I remember in junior high my leg was in a cast and it was summer and I was lying on a sofa in the basement where it was cool; there was a TV down there, and an ironing board, and a room for my sister to stay in when she came home from college, and my sister was ironing—she was always ironing, sewing, or cooking, she was majoring in Home Economics—and to pass the time she gave me one of her college textbooks, a book of poems by the British Romantics, and the only other thing I can remember is that my life changed that summer. My life changed for good.

I remember when I graduated from college, we were asked to submit exactly how we wanted our names to appear on our diplomas, and I spelled my middle name (which is Lorraine) Low Rain, because the day before I had been reading W.S. Merwin’s new book and in it was some kind of brief Japanese thing along the lines of ‘Low Rain, Roof Fell.’ ”


“I remember I was a child, and when I grew up I was a poet.

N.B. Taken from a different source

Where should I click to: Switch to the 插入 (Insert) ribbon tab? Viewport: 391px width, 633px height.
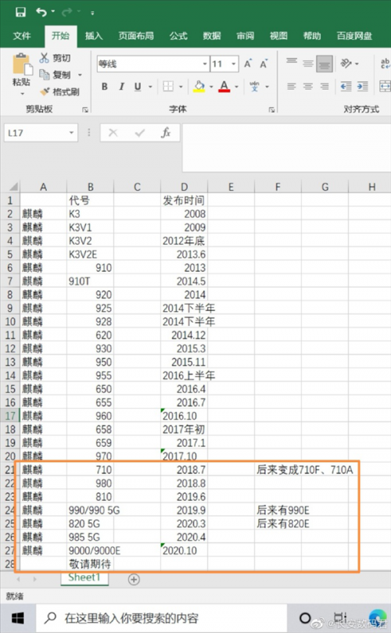(x=94, y=36)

It all happened at sixty miles an hour and on days when the clock stopped and all of humanity fit into a little chapel, into a pinecone, a shot of ouzo, a snail’s shell, a piece of soggy rye on the pavement.”


“I remember the night I decided I would call myself a poet. I had been invited to a dinner party of literati, and I knew I would inevitably be asked what I did. I usually said I was a teacher; I was twenty-seven years old and had been writing poems since I was nine. I made up my mind that if anyone asked, I would say I was a poet; I left my apartment with resolve, a sense of mission, and security. And someone asked. Alain, a charismatic French poet wearing a blue velvet jacket and a long white scarf, asked me what I did; I took a deep breath and said I was a poet; his face distorted into a human field of disgust: “A poet!” he cried. “If you call yourself a poet then you cannot possibly be one; poets live in shadows and never admit and do not discuss, and besides, a real poet knows that all the poems in the world do not a poet make. I would no more call myself a poet than call myself a man—it is the height of arrogance, as any dog knows.” Dear me! I left the party in tears—hard cold tears of confusion and humiliation. It seemed my final hour.”